[Task objective]
Reproduce the stretch of the article on Manchester United's play under van Gaal from "The most used" through "instead mainly meaningless.", word for word.

[Extract to read]
Manchester United have been quite heavily criticized, and rightly so, for their boring style of play over the last two months. Louis van Gaal has always described his “philosophy” as a way of playing attractive as well as winning football. So far in his time at Old Trafford, we’ve seen the winning part at times, particularly during the six-game winning run in November and December, but very rarely have the performances been enjoyable to watch if you sat down expecting attractive and exciting attacking football. Despite the possibility to call on attacking players like Angel Di Maria, Robin van Persie, Adnan Januzaj, Juan Mata, Radamel Falcao and the captain Wayne Rooney the football has been rather subdue and hardly edge-of-the-seat-stuff. So what is the problem, and how can it be fixed? In this article I will take a look at the three systems used by van Gaal as well as present a solution for the future.


The most used system under van Gaal, and without doubt the most discussed subject around United this season. For starters, van Gaal’s 3-5-2 is a defensive, reactive system. Unlike Brendan Rodgers and Liverpool’s 3-4-3, it’s very slow and predicatble. Fittingly, the best performances in this system for United has been at home to Rodgers’ side and away to Arsenal, two games where the opposition wanted to play on the front foot and attack United. That suited United who could drop back and counter-attack to great effect and earn themselves two confidence-boosting wins against difficult opposition.
Other than those two wins, performances have been dull. United have been slow and predictable in their attacking play and very rarely managed to get some pace in to the attack. Yes, there have been a lot of possession, but hardly aggressive, penetrative possession but instead mainly meaningless.

[Word and element locating data]
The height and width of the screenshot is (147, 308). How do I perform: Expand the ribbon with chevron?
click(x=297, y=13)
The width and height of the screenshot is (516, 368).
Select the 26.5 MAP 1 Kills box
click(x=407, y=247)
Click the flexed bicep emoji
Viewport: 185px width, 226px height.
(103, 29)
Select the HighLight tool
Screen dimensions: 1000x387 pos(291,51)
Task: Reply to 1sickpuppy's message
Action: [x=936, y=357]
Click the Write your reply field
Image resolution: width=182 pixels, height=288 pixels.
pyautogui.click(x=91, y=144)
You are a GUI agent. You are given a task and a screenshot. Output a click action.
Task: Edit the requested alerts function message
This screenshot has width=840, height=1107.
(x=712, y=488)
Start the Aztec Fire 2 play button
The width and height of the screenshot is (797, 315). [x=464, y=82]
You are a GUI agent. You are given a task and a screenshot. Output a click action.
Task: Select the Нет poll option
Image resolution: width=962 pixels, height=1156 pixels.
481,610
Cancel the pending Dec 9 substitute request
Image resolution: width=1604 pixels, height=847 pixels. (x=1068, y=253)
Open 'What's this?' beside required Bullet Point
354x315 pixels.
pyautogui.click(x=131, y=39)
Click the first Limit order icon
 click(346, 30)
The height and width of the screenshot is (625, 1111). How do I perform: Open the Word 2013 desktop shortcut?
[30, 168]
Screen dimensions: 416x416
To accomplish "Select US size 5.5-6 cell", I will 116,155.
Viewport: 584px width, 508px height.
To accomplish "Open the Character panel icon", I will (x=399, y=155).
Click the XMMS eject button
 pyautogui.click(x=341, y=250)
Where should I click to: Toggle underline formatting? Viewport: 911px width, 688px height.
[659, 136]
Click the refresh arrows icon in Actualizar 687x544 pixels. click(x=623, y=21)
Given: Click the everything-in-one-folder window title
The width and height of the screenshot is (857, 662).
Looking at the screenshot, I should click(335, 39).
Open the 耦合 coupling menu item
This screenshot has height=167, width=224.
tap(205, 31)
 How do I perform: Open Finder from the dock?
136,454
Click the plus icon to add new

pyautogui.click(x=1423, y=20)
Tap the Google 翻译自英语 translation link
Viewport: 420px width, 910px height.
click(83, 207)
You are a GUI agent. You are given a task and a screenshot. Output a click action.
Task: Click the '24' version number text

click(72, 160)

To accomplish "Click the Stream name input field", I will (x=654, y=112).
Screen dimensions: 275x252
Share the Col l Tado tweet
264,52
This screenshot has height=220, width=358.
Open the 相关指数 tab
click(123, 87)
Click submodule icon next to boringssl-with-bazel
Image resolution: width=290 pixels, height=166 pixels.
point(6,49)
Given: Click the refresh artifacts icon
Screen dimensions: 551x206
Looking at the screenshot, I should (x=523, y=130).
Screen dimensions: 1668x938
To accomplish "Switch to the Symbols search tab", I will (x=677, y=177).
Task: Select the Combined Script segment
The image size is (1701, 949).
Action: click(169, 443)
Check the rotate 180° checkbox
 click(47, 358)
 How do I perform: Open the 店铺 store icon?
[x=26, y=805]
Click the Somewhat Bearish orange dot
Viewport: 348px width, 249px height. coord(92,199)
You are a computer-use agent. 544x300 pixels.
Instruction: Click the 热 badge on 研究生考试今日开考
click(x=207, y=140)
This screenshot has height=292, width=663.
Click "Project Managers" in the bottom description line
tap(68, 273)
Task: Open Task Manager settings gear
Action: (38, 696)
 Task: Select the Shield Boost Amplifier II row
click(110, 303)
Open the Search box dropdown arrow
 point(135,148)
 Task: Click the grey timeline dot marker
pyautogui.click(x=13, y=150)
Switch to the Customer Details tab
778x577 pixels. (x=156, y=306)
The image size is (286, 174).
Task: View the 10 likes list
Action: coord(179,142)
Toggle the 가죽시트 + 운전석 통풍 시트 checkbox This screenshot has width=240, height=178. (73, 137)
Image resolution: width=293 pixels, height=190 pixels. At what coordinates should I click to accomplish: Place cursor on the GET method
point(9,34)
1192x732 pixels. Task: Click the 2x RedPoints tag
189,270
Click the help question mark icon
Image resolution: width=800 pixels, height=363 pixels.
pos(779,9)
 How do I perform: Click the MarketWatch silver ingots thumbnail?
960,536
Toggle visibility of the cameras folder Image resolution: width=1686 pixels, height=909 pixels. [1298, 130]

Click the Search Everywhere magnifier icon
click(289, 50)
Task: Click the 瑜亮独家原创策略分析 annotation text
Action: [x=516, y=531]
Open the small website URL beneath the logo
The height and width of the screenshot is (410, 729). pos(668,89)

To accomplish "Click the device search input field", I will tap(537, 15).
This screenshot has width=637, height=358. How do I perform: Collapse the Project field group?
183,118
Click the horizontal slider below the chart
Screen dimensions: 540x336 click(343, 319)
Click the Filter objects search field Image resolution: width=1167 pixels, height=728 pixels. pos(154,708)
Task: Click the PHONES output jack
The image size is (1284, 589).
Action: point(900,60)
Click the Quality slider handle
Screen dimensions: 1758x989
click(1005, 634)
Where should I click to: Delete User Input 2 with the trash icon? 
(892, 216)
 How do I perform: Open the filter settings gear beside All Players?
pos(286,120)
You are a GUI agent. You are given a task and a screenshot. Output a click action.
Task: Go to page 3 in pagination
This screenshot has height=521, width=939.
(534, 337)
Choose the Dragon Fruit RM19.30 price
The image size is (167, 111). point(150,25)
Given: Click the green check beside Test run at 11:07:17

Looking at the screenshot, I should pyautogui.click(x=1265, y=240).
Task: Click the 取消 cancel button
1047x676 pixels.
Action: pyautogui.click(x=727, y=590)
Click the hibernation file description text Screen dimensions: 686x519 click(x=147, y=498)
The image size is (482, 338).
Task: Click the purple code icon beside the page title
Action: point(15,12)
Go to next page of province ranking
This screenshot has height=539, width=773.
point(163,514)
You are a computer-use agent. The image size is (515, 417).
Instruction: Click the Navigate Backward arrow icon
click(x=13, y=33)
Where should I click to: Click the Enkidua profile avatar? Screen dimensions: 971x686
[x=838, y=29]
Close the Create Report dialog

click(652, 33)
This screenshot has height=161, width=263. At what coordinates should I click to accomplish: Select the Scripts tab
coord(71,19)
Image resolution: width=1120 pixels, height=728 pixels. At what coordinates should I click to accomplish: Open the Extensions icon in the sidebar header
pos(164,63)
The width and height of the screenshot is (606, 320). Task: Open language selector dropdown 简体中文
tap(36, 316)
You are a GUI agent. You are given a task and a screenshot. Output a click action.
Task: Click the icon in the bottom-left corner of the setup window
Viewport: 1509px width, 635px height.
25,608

[Exercise solution]
The most used system under van Gaal, and without doubt the most discussed subject around United this season. For starters, van Gaal’s 3-5-2 is a defensive, reactive system. Unlike Brendan Rodgers and Liverpool’s 3-4-3, it’s very slow and predicatble. Fittingly, the best performances in this system for United has been at home to Rodgers’ side and away to Arsenal, two games where the opposition wanted to play on the front foot and attack United. That suited United who could drop back and counter-attack to great effect and earn themselves two confidence-boosting wins against difficult opposition.
Other than those two wins, performances have been dull. United have been slow and predictable in their attacking play and very rarely managed to get some pace in to the attack. Yes, there have been a lot of possession, but hardly aggressive, penetrative possession but instead mainly meaningless.